Attention, c’est un voyage sans exotisme. On aurait tort de voir dans ce portrait des gens des collines un documentaire misérabiliste sur une des régions les plus pauvres du pays. Le jeu des étiquettes – péquenauds, hillbillies, ploucs – n’a pas cours chez Offutt. Il a beau écrire exclusivement sur un territoire minuscule, quasiment confiné aux limites de son comté d’origine (tout au plus change-t-il parfois le nom de sa ville natale de Morehead en Rocksalt au gré de ses envies), son horizon littéraire est universel et son écriture dépourvue de jugement. Le champ des lectures d’Offutt est aussi vaste que sa focale d’écrivain est restreinte : Flannery O’Connor bien sûr, mais aussi des écrivains plus ignorés comme Shane Stevens (à qui il emprunte le personnage de Charley Flowers), des nouvelles voix comme Julia Slavin, et beaucoup d’Européens, comme William McIlvanney, Massimo Carlotto ou Jean-Claude Izzo.
À l’instar de tous ses personnages, Mick Hardin est « un tiers moi, un tiers inspiré par quelqu’un que je connais et un tiers une personne propre façonnée au gré de l’écriture ». Comme lui, c’est un exilé qui revient au pays et qui finit toujours par en repartir.
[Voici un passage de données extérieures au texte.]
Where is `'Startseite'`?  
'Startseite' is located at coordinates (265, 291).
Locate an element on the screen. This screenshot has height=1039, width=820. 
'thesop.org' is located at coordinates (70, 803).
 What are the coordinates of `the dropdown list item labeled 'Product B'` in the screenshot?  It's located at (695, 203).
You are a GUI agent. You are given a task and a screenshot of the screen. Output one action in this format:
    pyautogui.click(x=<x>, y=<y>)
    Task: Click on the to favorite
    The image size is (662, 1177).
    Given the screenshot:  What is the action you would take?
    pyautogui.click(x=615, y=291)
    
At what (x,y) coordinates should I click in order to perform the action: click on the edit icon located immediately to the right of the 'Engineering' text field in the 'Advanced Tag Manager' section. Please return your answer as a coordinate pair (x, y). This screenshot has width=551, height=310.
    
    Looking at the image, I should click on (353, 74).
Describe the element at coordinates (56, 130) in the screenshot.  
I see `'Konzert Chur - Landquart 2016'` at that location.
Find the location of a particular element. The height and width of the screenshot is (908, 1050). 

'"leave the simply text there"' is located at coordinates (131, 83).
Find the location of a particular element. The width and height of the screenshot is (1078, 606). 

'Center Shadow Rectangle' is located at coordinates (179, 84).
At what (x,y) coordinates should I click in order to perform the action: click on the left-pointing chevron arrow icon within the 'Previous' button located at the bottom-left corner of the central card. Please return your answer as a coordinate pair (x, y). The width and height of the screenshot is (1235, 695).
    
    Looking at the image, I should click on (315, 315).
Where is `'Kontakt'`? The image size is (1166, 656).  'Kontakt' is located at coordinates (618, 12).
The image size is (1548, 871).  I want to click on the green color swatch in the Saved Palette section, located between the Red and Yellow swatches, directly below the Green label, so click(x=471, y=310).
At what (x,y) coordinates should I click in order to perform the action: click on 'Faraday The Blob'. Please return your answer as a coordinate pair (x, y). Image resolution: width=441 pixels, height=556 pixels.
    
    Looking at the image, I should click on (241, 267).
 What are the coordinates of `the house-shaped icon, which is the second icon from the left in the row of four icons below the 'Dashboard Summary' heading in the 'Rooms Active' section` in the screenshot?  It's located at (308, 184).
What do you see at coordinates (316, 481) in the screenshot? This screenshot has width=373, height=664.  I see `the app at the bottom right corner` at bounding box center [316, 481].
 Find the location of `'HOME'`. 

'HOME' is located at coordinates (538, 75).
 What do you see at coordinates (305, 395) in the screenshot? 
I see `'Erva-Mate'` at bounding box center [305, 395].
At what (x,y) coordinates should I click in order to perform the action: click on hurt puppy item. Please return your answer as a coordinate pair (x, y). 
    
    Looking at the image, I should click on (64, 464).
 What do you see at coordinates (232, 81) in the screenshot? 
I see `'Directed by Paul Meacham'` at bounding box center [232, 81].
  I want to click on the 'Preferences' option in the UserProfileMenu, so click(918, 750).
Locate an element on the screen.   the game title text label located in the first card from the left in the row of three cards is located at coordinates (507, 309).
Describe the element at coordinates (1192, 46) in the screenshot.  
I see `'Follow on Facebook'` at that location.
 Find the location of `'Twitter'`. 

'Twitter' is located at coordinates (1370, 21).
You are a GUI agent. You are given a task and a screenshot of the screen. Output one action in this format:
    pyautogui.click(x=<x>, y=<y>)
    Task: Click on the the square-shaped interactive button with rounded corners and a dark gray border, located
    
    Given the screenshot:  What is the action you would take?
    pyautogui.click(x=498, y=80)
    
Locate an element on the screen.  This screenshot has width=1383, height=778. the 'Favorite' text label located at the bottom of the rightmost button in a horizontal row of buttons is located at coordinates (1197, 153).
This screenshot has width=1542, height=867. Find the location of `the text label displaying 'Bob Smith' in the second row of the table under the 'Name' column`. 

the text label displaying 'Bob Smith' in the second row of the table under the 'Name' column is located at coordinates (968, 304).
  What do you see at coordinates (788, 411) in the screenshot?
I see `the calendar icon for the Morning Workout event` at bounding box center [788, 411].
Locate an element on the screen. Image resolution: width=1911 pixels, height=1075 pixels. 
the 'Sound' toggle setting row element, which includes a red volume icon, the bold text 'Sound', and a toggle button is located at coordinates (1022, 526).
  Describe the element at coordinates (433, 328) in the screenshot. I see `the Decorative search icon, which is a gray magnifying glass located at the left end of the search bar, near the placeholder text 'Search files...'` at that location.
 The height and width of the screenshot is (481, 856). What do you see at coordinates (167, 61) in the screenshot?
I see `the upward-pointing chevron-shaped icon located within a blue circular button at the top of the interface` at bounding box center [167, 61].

Il se sent bien « dans un avion ou seul dans les bois ». Traduire ses silences est un numéro d’équilibriste. Contribuer modestement à donner voix à ces taciturnes oubliés est une fierté. L’œuvre rare de Chris Offutt (Les Fils de Shifty n’est que son quatrième roman en trente ans de carrière) a ceci de fascinant qu’en revenant sans cesse sur les lieux qui ont modelé l’auteur, elle offre à ses habitants le statut de protagonistes, heureux ou malheureux, de la grande histoire littéraire.
Précisément parce qu’elle est si spécifique, la littérature des collines pourrait bien être une littérature monde.

*Anatole Pons-Reumaux a traduit entre autres Piergiorgio Pulixi, Al Alvarez, Wallace Stegner, Richard Krawiec. Les Fils de Shifty (288 pages, 23,50  ;) paraît le 4 janvier aux éditions Gallmeister.

Anatole Pons-Reumaux*
Le Matricule des Anges n°249 , janvier 2024.